Don’t fall for the lie. And landowners: Make your voices heard!

*Pittsburgh Tribute-Review/AP (Apr 19) – Gas-drilling foes fear for local water supplies

4 Comments

  1. Maybe the press is running the story because people need to be concerned about what their environment is going to look like once gas drilling comes to a field near you.Maybe people really do have a concern about what may happen to their fresh drinking water supply.Unfortunately, one only has to look at counties where gas drilling is becoming more pervasive to see the loss of quality of life for the communities, and except for the wealthy landowners and out of state gas companies that prosper. It’s not all good for everyone.

  2. Same old bull repeated over and over. There have been no toxic spills polluting drinking water. READ WHAT YOU ARE READING.
    No doubt the word Dimock is the reason for the reply by Tom. However, methane gas from sloppy casing is not the same as frac water, and no one dies from what happened in Dimock. Or even Dish Tx (if you bother to check updates to the bullshit).
    Fact remains, there are still no facts supporting any of the disaster scenario articles.

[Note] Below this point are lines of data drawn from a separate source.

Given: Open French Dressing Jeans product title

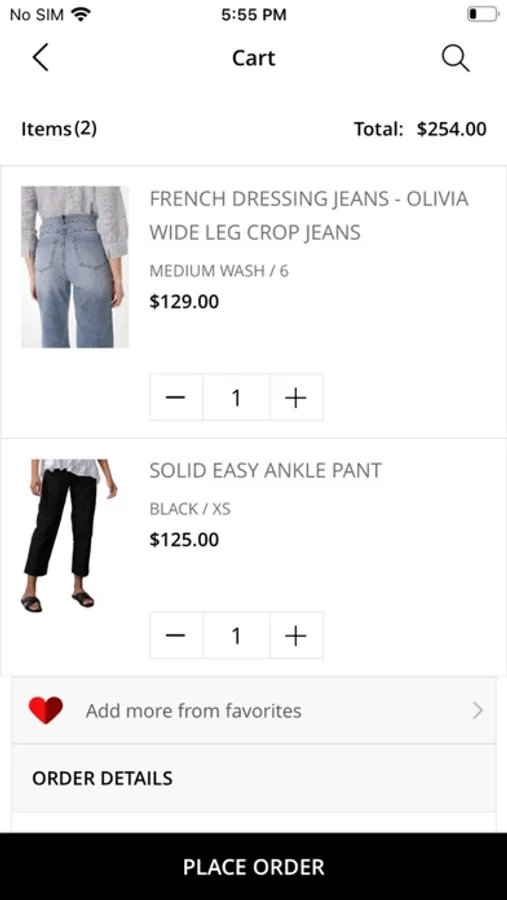Looking at the screenshot, I should pyautogui.click(x=309, y=216).
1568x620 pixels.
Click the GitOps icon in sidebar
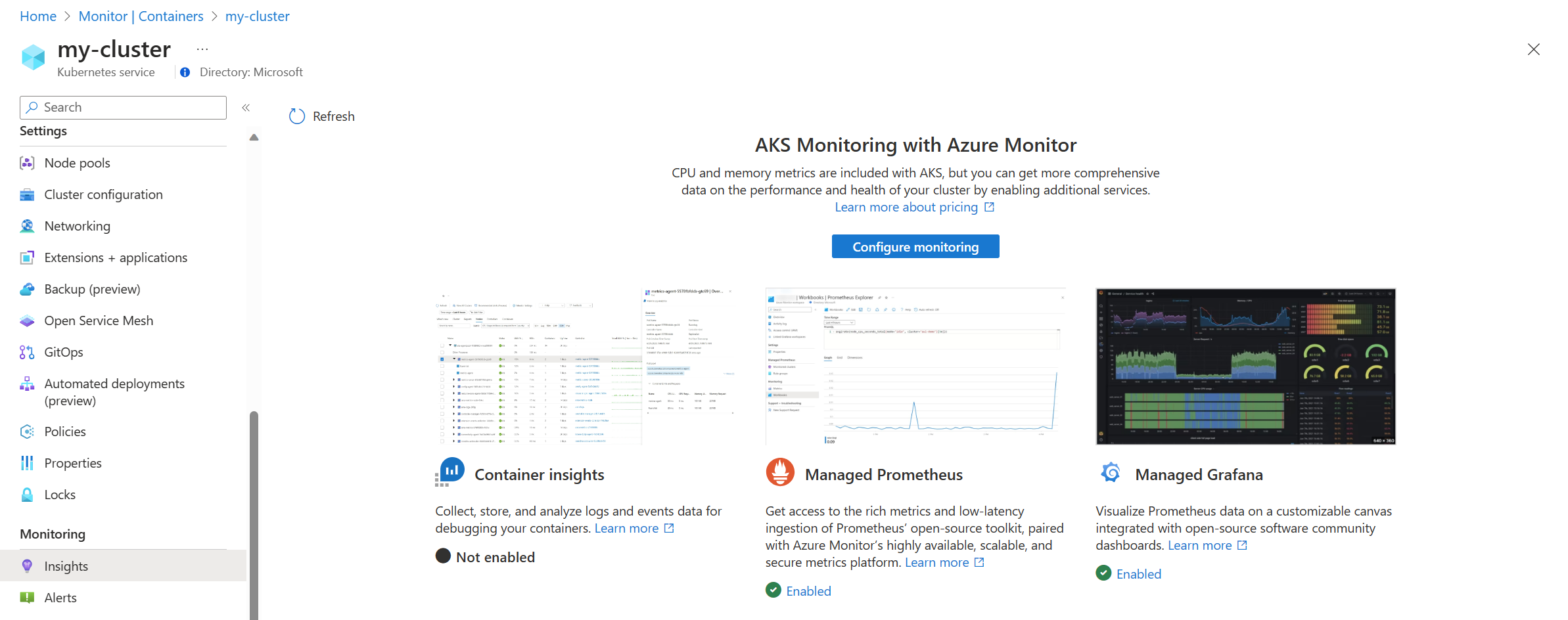(x=27, y=352)
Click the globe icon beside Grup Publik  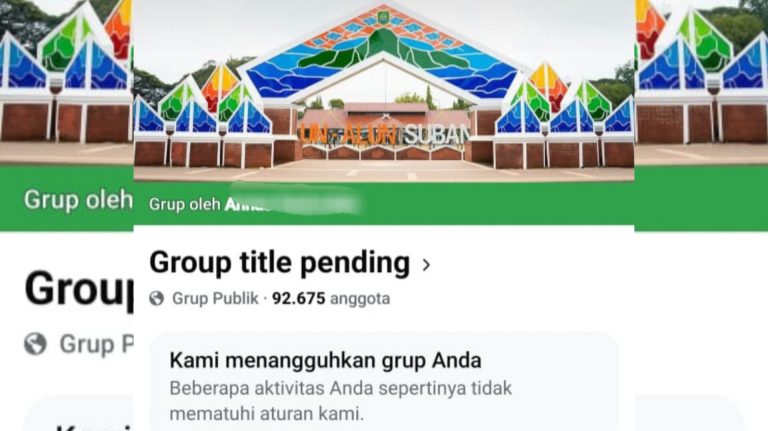click(x=156, y=298)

  3. No toxic spills polluting drinking water? What are you drinking?

    There are cases in McKean county, Bradford county, Washington county, Bedford county, Clearfield county, and others, in addition to Dimock. They come from multiple well casing failures, flowback spills, truck accidents, leaking pipes, leaking tanks, unexplained water contamination, and on and on and on.

    No one has died in Dimock (YET), but people there and elsewhere are sick. And people have died in explosions from methane migration, including 3 people in their home in 2004. A lot of livestock have died from the water contamination. And thousands of fish have died. How are these not facts?

  4. Tom, rfscala, mordantespier, thanks for your comments. All comments both pro- and anti-drilling accepted. I can’t always take time to respond back on every thread and line of thinking, but I do read them all and appreciate that you’ve taken time to leave your thoughts.